— Consignes —
Réécris sous forme de liste numérotée les lignes allant de celle qui contient "Task: Click the Volkswagen" jusqu'à celle qui contient "will pyautogui.click(x=817, y=134)." incluse, en omettant les lignes vides.

— Relevés de texte et de pointage d'éléments —
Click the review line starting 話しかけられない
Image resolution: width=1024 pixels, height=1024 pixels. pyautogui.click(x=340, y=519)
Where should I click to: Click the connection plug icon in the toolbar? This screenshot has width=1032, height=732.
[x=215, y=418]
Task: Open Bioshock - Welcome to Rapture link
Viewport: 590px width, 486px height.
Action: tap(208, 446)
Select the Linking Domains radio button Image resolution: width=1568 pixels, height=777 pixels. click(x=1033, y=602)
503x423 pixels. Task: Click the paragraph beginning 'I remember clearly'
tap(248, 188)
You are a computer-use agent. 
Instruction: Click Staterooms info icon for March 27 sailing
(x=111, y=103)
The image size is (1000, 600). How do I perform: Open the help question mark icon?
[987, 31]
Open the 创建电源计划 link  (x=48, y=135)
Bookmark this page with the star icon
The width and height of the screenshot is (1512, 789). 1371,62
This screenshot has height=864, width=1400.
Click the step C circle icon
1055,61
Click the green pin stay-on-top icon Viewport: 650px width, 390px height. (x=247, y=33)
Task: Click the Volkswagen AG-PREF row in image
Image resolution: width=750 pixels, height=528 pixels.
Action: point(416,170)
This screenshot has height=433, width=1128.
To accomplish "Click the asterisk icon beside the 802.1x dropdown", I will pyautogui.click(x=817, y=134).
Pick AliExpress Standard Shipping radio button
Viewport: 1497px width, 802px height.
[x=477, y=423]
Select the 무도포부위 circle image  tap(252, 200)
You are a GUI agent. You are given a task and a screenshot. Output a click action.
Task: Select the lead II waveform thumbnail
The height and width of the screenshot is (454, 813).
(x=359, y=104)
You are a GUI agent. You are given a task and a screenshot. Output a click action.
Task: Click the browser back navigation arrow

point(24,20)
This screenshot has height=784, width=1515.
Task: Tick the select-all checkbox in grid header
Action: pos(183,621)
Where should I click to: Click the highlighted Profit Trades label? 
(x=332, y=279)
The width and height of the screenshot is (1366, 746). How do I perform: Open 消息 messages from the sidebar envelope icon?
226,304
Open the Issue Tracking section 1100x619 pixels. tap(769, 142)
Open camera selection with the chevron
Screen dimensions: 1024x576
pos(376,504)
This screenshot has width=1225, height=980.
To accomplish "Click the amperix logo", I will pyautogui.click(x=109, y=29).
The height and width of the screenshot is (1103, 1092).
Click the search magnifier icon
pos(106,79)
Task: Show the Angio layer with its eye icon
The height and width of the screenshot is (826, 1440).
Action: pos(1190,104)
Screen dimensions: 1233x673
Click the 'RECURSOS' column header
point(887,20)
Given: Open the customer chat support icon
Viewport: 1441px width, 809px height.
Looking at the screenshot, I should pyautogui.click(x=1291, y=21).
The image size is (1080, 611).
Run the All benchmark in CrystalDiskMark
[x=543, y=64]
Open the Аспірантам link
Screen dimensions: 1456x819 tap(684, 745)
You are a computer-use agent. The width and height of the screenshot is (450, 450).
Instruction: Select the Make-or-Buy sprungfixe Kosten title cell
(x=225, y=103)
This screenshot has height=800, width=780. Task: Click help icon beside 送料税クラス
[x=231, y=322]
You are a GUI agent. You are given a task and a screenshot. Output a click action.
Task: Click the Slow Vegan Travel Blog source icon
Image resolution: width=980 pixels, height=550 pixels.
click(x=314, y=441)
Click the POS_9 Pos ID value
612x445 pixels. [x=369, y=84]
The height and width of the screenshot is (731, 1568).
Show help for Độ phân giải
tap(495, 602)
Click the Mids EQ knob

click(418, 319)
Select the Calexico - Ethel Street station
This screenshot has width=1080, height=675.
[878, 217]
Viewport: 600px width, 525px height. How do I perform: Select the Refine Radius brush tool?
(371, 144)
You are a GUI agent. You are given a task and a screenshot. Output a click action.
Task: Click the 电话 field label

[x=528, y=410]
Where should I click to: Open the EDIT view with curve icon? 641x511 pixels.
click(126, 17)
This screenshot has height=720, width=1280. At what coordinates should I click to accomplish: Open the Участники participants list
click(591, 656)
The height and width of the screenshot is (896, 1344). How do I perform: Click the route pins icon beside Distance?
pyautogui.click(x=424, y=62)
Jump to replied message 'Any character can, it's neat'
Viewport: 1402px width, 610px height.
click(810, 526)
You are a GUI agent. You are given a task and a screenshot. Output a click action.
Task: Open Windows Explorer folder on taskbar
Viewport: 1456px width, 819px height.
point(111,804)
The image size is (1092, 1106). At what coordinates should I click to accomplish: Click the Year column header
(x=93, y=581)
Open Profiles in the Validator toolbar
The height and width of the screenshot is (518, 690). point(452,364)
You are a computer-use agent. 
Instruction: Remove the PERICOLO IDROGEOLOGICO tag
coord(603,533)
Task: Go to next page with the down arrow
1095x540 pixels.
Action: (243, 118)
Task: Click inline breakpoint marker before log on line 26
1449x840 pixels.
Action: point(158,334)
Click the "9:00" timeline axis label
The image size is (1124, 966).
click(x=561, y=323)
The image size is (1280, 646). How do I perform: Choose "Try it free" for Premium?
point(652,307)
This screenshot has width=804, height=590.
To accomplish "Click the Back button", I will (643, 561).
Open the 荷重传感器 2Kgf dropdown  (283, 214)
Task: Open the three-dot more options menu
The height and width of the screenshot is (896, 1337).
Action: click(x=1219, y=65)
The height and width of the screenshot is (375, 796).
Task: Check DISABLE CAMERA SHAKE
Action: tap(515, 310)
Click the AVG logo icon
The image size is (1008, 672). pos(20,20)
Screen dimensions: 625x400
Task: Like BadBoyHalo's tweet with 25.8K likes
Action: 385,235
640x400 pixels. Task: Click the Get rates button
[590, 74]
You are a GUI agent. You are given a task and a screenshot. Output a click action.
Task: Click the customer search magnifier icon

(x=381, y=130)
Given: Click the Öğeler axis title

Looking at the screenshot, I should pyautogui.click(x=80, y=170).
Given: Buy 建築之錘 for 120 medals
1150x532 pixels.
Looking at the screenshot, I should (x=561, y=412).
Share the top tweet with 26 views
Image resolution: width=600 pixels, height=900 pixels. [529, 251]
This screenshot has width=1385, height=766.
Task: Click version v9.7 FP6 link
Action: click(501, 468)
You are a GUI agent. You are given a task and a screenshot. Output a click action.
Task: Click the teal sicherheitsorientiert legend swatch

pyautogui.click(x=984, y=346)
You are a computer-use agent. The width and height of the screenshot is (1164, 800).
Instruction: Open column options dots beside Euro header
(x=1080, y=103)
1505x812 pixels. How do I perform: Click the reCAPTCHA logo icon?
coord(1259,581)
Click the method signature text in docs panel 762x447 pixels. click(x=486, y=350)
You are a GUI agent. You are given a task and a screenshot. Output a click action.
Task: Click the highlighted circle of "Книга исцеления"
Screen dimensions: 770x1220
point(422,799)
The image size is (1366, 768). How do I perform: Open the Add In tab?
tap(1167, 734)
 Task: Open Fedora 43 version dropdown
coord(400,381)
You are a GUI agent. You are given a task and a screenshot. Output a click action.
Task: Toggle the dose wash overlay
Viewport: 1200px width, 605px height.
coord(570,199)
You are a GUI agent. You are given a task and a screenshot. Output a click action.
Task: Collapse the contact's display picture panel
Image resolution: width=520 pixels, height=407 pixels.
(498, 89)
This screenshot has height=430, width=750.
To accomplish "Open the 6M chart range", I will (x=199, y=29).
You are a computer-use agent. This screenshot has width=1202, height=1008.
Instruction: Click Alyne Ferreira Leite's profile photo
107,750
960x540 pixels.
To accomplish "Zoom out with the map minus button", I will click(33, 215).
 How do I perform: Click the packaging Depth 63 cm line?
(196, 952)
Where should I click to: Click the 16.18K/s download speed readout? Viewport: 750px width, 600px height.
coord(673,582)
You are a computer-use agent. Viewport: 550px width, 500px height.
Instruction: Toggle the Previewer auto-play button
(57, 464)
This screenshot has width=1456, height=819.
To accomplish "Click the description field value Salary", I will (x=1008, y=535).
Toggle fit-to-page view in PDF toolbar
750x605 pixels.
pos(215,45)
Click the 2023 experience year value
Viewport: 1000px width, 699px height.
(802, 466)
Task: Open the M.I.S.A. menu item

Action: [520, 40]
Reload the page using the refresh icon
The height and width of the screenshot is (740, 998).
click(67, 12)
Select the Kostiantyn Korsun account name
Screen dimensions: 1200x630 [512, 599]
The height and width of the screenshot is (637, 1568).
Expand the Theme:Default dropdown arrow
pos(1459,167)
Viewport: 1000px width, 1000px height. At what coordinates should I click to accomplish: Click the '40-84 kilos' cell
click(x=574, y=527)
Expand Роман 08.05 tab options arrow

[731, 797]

— Réponse rédigée —
1. Task: Click the Volkswagen AG-PREF row in image
2. Image resolution: width=750 pixels, height=528 pixels.
3. Action: point(416,170)
4. This screenshot has height=433, width=1128.
5. To accomplish "Click the asterisk icon beside the 802.1x dropdown", I will pyautogui.click(x=817, y=134).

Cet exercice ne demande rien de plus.